## YOUR INSTRUCTIONS
Each entry below should be printed exactly as given.

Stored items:
◇ ◇ ◇ ◇

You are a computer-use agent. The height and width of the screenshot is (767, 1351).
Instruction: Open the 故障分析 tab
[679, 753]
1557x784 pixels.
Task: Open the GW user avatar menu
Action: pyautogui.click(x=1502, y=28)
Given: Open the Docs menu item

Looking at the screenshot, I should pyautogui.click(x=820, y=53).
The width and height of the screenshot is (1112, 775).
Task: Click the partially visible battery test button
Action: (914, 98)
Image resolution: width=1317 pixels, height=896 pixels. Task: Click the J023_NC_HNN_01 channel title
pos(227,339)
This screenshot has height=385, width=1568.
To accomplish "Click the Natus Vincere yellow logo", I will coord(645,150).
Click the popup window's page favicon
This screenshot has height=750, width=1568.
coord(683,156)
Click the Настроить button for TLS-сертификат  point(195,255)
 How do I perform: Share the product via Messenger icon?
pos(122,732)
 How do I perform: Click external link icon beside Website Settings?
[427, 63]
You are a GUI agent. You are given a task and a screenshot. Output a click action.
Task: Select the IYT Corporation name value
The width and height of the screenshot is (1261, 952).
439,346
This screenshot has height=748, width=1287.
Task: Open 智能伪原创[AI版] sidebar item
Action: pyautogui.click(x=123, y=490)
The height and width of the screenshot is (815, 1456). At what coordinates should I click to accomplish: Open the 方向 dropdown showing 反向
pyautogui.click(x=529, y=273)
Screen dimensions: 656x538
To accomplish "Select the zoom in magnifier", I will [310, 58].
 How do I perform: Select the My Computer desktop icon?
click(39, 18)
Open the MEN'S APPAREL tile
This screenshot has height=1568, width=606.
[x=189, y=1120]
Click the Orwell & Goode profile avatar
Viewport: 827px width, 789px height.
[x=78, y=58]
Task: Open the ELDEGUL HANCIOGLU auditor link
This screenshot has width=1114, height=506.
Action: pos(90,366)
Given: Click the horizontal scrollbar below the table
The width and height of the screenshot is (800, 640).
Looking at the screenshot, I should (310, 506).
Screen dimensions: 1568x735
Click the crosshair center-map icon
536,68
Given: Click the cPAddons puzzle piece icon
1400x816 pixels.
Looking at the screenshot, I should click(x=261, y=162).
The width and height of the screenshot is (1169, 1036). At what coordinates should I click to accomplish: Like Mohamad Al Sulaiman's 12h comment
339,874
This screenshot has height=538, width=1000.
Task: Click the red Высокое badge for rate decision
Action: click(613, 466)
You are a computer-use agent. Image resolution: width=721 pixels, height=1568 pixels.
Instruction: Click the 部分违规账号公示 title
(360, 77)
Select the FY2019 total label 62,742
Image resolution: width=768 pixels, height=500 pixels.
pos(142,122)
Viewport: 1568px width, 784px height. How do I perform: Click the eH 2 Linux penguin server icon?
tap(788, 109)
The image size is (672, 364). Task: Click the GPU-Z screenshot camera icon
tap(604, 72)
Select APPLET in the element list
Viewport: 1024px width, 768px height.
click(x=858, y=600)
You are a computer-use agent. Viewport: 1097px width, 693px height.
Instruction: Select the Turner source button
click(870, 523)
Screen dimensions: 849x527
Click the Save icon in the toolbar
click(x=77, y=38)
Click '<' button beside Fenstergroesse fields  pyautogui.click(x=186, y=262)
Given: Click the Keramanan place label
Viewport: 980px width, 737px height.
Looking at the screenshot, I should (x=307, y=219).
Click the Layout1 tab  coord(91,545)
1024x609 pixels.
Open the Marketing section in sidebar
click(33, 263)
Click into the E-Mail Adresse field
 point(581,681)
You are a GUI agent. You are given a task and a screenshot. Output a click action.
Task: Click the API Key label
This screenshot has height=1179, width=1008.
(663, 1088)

◇ ◇ ◇ ◇

## RESULT OF THE EXERCISE
You are a computer-use agent. The height and width of the screenshot is (767, 1351).
Instruction: Open the 故障分析 tab
[679, 753]
1557x784 pixels.
Task: Open the GW user avatar menu
Action: pyautogui.click(x=1502, y=28)
Given: Open the Docs menu item

Looking at the screenshot, I should pyautogui.click(x=820, y=53).
The width and height of the screenshot is (1112, 775).
Task: Click the partially visible battery test button
Action: (914, 98)
Image resolution: width=1317 pixels, height=896 pixels. Task: Click the J023_NC_HNN_01 channel title
pos(227,339)
This screenshot has height=385, width=1568.
To accomplish "Click the Natus Vincere yellow logo", I will coord(645,150).
Click the popup window's page favicon
This screenshot has height=750, width=1568.
coord(683,156)
Click the Настроить button for TLS-сертификат  point(195,255)
 How do I perform: Share the product via Messenger icon?
pos(122,732)
 How do I perform: Click external link icon beside Website Settings?
[427, 63]
You are a GUI agent. You are given a task and a screenshot. Output a click action.
Task: Select the IYT Corporation name value
The width and height of the screenshot is (1261, 952).
439,346
This screenshot has height=748, width=1287.
Task: Open 智能伪原创[AI版] sidebar item
Action: pyautogui.click(x=123, y=490)
The height and width of the screenshot is (815, 1456). At what coordinates should I click to accomplish: Open the 方向 dropdown showing 反向
pyautogui.click(x=529, y=273)
Screen dimensions: 656x538
To accomplish "Select the zoom in magnifier", I will [310, 58].
 How do I perform: Select the My Computer desktop icon?
click(39, 18)
Open the MEN'S APPAREL tile
This screenshot has height=1568, width=606.
[x=189, y=1120]
Click the Orwell & Goode profile avatar
Viewport: 827px width, 789px height.
[x=78, y=58]
Task: Open the ELDEGUL HANCIOGLU auditor link
This screenshot has width=1114, height=506.
Action: pos(90,366)
Given: Click the horizontal scrollbar below the table
The width and height of the screenshot is (800, 640).
Looking at the screenshot, I should (310, 506).
Screen dimensions: 1568x735
Click the crosshair center-map icon
536,68
Given: Click the cPAddons puzzle piece icon
1400x816 pixels.
Looking at the screenshot, I should click(x=261, y=162).
The width and height of the screenshot is (1169, 1036). At what coordinates should I click to accomplish: Like Mohamad Al Sulaiman's 12h comment
339,874
This screenshot has height=538, width=1000.
Task: Click the red Высокое badge for rate decision
Action: click(613, 466)
You are a computer-use agent. Image resolution: width=721 pixels, height=1568 pixels.
Instruction: Click the 部分违规账号公示 title
(360, 77)
Select the FY2019 total label 62,742
Image resolution: width=768 pixels, height=500 pixels.
pos(142,122)
Viewport: 1568px width, 784px height. How do I perform: Click the eH 2 Linux penguin server icon?
tap(788, 109)
The image size is (672, 364). Task: Click the GPU-Z screenshot camera icon
tap(604, 72)
Select APPLET in the element list
Viewport: 1024px width, 768px height.
click(x=858, y=600)
You are a computer-use agent. Viewport: 1097px width, 693px height.
Instruction: Select the Turner source button
click(870, 523)
Screen dimensions: 849x527
Click the Save icon in the toolbar
click(x=77, y=38)
Click '<' button beside Fenstergroesse fields  pyautogui.click(x=186, y=262)
Given: Click the Keramanan place label
Viewport: 980px width, 737px height.
Looking at the screenshot, I should (x=307, y=219).
Click the Layout1 tab  coord(91,545)
1024x609 pixels.
Open the Marketing section in sidebar
click(33, 263)
Click into the E-Mail Adresse field
 point(581,681)
You are a GUI agent. You are given a task and a screenshot. Output a click action.
Task: Click the API Key label
This screenshot has height=1179, width=1008.
(663, 1088)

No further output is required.